My feeling now is an internal tumour. I didnt think it would appear so suddenly but as you have had another case which came directly after pregnancy, the same as this one it seems like the most likely thing. 
I dont think any of the babies form her litter have made it, quite a few have been removed by the mothers so I think they cleared them all out, obviously they arent too fantastic. I am going to keep her for a little while as she is feeding the other babies which are thriving so I dont want to upset anything. 
Ill obviously cull her if she starts to look ill or lose condition. Its such a shame as she has nice type for a rumpwhite doe, which I have found hard to come across recently.


----------



## ian (Oct 3, 2008)

Well the lump changed a few days ago, it no longer sticks out at the side. When felt the lump is still there, same size and shape but it has moved more into the belly so less protruding. Today the doe looks like crap and has gone skinny very suddenly, theres also dried bloody and discharge from the vent area.

I really want to know what the problem was, as if its something I have done I will want to avoid it in the fututre. Is there a chance that she sustained some damage during the pregnancy or trauma during the birth?
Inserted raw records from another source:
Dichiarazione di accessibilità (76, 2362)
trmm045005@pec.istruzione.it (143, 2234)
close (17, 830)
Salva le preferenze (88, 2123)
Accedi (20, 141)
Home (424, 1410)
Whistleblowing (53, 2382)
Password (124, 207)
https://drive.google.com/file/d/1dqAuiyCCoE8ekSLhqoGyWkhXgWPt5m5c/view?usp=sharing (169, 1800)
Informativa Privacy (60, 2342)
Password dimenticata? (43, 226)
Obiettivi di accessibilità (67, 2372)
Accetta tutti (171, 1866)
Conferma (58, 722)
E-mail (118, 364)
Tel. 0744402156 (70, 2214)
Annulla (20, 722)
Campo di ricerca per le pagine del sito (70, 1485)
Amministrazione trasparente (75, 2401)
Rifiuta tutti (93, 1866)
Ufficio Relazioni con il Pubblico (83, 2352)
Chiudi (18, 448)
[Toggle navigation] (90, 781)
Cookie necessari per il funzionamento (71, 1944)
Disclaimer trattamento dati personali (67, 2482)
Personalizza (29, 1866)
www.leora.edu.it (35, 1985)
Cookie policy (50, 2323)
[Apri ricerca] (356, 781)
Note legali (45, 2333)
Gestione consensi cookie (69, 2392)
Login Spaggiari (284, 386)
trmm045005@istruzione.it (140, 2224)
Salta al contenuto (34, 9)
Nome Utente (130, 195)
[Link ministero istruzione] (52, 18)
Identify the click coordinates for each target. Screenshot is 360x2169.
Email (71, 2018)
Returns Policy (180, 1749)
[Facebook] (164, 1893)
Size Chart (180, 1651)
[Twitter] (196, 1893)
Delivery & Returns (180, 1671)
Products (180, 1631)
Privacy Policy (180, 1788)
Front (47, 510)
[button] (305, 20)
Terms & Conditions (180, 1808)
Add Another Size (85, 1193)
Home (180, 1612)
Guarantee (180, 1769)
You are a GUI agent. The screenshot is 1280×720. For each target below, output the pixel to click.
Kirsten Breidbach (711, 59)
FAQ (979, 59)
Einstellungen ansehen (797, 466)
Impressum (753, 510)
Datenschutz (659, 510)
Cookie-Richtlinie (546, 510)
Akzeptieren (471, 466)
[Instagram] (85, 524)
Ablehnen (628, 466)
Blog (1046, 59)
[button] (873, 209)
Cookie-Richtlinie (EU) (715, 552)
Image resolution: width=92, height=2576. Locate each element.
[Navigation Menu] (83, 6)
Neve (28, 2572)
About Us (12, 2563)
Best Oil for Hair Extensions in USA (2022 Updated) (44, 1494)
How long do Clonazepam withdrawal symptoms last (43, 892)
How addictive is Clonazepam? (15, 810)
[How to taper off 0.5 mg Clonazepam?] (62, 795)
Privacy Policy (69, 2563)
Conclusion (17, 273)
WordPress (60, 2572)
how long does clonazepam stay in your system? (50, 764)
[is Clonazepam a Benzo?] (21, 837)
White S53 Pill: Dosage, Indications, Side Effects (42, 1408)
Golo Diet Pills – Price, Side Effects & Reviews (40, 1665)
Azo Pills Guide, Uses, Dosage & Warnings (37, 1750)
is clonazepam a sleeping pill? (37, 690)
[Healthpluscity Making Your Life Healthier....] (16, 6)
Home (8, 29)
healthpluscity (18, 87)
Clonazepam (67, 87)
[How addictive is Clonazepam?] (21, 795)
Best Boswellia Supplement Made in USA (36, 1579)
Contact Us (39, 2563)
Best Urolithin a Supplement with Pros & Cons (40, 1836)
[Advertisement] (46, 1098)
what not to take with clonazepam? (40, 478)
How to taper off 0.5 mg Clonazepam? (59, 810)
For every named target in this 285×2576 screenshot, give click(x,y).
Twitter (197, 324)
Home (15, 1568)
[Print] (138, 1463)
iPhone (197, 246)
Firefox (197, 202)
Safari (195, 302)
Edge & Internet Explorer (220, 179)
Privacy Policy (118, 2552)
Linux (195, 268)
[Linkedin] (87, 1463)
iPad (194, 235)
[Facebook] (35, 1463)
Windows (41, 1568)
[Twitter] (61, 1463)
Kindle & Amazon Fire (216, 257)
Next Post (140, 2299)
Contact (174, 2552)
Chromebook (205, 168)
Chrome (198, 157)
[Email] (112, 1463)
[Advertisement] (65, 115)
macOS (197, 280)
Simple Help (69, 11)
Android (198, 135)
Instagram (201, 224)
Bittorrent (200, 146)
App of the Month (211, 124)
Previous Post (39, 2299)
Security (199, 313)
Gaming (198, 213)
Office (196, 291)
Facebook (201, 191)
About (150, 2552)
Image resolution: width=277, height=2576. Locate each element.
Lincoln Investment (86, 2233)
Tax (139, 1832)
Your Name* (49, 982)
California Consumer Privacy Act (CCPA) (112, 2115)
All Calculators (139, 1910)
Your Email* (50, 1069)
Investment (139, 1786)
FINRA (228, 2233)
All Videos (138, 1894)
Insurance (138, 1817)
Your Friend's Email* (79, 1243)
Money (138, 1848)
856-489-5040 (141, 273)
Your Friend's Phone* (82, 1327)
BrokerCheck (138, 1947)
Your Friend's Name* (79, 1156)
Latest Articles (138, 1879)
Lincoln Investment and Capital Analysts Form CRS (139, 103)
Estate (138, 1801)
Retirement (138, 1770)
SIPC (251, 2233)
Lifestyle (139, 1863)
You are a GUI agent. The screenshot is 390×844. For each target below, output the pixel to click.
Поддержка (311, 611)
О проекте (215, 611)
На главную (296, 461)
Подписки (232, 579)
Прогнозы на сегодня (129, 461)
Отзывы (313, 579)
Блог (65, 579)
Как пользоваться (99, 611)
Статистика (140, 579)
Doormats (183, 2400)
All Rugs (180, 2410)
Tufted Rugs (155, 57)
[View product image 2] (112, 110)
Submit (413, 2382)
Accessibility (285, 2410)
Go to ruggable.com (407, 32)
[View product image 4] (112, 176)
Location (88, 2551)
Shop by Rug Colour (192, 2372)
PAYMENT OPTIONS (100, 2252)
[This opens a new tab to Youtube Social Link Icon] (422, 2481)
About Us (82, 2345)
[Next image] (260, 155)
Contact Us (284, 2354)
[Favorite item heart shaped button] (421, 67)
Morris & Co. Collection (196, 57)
The belly swelling and bloody discharge it reminds me of a pyometra but I've only ever seen that in dogs. Any ideas?


----------



## SarahC (Oct 3, 2008)

I think you have to accept that giving birth is very dangerous.even in this day and age with modern medicine it's the most hazardous thing a woman will do.Losses in livestock are inevitable.pyometra is a puss filled womb caused by germs getting through an open cervix after birth or in the case of dogs after being in season.Ferrets also get it if they aren't mated and remain in prolonged season.Mice?who knows but a womb infection is likely.A hernia might also be the problem common during pregnancy.I doubt that there is anything you can do,just rotten luck.It seems like you are having a bad run at the moment


----------



## Dragonfly-Stud (Oct 5, 2008)

As the doe is a rumpwhite could this be a pre birth death in the womb that is over due, should be still born I know but is it possible?
Just a thought.


----------



## Marjolijn (Jan 1, 2009)

Pyometra can happen in any species of animals. It can happen after birth, with or without retaining pups or pieces of placenta. It can also happen when the doe is in oestrus (ready for mating). The cervix is then open (just a bit, but enough for bacteria to get in).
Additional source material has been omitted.